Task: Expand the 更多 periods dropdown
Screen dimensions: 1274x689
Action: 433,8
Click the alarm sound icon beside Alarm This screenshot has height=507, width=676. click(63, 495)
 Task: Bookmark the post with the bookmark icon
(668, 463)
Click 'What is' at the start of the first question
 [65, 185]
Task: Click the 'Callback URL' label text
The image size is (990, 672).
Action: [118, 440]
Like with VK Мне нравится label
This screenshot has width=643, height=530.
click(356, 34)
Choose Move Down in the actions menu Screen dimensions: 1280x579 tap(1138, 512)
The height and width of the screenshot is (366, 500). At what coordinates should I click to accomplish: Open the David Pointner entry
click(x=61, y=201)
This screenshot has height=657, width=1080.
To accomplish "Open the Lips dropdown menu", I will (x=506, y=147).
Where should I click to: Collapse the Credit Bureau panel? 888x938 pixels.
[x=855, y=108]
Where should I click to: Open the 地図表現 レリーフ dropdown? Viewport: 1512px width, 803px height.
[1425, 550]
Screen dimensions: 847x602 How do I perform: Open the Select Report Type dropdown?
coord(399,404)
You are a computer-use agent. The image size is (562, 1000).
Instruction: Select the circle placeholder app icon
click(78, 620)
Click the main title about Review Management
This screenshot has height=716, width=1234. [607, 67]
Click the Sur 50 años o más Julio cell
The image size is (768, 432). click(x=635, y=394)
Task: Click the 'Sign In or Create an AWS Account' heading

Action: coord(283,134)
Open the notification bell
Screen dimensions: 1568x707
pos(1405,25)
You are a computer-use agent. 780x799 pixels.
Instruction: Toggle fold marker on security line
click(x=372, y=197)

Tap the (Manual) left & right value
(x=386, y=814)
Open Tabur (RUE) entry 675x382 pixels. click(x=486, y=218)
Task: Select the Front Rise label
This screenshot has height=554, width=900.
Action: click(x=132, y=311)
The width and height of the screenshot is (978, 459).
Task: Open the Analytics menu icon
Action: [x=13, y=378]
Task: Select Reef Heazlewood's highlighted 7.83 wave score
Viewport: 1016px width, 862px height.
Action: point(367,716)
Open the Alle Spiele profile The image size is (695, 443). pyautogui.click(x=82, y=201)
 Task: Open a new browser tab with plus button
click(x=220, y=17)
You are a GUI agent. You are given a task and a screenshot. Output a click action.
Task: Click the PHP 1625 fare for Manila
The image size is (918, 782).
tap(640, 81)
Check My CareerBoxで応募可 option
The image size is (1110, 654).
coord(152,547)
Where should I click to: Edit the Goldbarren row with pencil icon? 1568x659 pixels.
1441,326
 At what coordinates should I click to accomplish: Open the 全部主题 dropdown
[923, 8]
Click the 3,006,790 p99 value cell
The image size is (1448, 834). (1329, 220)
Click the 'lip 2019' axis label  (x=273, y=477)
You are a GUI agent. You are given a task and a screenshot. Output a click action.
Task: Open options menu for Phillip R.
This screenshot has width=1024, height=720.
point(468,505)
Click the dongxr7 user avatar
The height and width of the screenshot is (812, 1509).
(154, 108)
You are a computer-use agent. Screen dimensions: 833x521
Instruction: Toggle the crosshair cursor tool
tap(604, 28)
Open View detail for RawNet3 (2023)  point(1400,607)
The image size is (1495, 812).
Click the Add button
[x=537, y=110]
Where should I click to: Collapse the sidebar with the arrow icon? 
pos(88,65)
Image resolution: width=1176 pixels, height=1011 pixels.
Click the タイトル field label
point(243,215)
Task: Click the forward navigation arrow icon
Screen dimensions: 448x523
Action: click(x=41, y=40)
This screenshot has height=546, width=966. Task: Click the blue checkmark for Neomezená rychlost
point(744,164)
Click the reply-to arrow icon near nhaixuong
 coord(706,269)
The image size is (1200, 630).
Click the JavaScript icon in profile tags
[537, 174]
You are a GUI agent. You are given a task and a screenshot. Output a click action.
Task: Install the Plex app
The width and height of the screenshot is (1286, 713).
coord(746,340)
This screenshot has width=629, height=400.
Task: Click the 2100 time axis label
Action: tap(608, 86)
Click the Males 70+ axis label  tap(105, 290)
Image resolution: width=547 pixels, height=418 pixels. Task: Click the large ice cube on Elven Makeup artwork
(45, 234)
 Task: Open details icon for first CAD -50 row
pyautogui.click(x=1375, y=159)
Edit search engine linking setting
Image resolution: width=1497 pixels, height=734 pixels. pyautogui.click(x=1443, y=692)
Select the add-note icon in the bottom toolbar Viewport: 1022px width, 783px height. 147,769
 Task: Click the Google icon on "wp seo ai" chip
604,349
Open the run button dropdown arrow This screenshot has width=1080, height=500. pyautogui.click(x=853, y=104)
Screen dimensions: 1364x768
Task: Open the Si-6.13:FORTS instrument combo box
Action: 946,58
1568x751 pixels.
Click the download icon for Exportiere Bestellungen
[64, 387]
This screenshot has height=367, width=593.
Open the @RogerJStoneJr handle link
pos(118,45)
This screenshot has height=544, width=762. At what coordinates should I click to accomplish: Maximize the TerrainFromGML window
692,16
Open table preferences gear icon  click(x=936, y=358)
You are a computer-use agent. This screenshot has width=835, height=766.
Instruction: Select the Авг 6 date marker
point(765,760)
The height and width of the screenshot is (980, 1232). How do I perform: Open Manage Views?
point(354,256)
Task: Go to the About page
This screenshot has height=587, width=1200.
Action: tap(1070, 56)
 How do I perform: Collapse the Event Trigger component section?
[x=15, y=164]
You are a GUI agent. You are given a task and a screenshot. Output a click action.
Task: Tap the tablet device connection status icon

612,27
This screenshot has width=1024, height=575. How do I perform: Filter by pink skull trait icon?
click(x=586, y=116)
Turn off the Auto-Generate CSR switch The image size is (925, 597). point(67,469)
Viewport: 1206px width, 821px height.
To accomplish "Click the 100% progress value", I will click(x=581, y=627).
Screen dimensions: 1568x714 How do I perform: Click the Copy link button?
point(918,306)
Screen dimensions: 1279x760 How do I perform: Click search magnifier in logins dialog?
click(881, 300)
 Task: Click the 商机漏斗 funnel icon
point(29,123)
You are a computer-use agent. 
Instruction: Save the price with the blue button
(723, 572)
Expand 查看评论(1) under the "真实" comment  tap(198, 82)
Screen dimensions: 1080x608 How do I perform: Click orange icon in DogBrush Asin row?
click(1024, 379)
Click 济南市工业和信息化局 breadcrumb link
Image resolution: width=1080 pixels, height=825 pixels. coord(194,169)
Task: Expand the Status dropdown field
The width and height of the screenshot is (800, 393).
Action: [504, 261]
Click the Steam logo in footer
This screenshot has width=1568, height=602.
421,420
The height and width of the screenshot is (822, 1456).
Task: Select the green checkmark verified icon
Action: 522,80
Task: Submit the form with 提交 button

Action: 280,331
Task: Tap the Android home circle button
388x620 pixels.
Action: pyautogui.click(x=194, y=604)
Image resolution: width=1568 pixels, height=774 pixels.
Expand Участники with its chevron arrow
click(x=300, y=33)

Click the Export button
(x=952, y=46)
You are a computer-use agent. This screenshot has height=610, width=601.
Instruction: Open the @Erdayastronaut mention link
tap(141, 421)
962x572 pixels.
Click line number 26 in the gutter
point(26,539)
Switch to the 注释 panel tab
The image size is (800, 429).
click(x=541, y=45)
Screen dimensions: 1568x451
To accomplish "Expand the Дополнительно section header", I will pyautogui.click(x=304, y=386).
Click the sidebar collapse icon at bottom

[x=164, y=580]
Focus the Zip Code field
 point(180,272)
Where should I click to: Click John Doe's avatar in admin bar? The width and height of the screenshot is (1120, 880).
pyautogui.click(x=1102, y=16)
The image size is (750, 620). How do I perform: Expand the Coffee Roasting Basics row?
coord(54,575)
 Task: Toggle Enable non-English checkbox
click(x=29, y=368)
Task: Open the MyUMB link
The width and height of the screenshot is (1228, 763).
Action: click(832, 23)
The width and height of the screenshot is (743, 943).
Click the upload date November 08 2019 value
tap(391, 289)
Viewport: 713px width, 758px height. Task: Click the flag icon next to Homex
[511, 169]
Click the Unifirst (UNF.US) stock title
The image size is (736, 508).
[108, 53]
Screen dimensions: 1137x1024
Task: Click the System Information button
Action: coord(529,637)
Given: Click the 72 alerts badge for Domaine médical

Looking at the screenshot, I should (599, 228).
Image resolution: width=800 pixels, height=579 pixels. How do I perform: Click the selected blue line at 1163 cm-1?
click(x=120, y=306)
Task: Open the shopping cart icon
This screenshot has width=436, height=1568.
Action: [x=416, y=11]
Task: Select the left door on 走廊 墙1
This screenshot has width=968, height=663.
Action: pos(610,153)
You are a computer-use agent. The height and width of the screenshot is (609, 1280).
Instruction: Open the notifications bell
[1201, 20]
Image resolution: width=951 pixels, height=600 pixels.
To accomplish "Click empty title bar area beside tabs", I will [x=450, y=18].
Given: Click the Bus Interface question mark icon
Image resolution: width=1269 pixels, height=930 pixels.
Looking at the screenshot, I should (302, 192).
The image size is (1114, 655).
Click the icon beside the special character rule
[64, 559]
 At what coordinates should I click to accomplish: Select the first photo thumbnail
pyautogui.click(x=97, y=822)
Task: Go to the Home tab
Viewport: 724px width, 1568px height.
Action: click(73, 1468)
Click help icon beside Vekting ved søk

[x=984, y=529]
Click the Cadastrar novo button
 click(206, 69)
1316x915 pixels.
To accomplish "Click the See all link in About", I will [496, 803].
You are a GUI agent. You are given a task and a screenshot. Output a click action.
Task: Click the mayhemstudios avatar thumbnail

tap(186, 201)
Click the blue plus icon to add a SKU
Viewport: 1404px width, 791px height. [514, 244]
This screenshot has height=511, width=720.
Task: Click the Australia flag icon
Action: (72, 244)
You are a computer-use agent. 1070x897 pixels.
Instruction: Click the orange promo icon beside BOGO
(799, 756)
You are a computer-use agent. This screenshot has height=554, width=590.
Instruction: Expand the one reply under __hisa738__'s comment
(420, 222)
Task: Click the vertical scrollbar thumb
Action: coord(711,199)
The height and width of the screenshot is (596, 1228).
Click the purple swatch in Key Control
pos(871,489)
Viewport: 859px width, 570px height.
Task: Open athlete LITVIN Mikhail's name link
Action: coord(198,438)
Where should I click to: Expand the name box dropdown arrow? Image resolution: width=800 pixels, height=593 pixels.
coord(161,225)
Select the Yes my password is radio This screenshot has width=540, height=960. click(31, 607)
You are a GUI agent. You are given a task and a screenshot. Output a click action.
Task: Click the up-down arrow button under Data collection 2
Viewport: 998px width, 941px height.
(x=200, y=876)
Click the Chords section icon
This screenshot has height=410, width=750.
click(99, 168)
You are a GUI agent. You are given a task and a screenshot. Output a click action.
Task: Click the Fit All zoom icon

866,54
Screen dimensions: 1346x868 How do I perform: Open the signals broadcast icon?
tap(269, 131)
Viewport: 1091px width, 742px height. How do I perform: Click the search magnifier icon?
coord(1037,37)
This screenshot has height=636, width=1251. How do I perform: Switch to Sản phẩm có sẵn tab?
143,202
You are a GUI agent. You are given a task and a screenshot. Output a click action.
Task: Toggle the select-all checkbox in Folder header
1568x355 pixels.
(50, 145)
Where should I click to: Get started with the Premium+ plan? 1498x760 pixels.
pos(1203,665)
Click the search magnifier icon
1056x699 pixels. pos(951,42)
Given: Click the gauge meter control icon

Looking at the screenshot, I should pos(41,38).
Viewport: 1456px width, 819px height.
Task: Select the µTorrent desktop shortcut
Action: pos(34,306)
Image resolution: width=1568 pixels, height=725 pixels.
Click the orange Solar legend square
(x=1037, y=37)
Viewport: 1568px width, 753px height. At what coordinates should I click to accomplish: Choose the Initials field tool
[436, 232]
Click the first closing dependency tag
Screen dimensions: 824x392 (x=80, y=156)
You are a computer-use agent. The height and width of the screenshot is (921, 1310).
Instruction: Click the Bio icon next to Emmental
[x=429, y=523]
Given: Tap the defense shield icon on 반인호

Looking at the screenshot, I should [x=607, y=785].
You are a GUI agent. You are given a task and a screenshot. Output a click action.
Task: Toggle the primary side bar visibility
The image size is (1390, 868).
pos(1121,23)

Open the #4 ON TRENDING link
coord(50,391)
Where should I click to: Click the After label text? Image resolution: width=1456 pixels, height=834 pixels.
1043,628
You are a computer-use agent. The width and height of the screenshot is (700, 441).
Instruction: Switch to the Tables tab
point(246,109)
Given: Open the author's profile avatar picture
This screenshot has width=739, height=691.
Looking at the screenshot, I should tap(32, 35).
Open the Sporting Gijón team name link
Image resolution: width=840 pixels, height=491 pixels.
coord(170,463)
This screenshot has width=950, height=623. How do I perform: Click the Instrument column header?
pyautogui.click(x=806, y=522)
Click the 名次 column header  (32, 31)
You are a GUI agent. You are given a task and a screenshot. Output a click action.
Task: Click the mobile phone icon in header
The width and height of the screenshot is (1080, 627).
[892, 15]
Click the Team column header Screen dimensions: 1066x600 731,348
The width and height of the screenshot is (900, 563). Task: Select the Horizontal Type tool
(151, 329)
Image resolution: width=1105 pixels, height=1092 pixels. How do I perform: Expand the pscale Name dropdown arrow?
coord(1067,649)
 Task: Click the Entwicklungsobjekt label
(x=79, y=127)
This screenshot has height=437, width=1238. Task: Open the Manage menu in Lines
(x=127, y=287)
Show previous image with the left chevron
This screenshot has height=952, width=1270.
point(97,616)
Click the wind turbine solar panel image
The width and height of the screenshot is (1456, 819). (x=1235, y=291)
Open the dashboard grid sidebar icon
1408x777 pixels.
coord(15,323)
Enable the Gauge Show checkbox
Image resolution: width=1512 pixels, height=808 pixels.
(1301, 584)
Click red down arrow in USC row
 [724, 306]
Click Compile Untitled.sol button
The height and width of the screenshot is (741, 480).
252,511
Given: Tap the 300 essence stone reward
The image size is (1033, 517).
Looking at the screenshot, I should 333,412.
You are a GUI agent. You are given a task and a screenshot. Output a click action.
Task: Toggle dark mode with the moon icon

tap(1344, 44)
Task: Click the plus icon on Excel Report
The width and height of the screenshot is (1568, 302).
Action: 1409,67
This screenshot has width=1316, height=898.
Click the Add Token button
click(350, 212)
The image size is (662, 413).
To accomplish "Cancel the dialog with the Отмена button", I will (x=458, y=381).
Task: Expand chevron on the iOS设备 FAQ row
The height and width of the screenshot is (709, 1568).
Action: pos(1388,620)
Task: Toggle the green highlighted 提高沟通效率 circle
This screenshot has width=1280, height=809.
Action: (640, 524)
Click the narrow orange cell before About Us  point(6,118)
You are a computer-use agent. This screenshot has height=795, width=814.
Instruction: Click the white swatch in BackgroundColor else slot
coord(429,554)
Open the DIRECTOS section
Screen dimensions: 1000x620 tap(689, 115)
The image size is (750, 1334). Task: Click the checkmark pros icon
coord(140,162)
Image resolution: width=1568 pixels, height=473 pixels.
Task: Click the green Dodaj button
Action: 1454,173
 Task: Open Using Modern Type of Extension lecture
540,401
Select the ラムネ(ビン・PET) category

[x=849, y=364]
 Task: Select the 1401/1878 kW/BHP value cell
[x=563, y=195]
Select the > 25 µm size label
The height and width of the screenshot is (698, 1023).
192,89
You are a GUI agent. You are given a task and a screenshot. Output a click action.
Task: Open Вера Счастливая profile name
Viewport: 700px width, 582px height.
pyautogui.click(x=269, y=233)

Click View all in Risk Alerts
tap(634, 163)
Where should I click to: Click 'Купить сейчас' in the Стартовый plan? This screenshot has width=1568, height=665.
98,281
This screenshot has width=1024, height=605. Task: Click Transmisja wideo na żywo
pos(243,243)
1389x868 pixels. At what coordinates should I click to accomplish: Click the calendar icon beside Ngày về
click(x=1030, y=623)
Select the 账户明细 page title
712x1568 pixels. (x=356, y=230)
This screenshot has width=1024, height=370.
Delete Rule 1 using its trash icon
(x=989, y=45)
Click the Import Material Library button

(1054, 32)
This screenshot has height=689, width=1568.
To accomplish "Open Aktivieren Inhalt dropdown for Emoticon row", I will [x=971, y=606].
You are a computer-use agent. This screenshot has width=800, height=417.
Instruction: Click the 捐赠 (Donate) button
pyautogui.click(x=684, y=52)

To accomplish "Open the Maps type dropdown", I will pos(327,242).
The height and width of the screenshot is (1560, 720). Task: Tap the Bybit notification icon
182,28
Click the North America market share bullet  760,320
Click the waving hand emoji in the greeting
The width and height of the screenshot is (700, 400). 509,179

Action item:
Whenever a line in the entries above includes the word "highlighted", pull that line out.

Answer to the exercise:
Task: Select Reef Heazlewood's highlighted 7.83 wave score
Task: Toggle the green highlighted 提高沟通效率 circle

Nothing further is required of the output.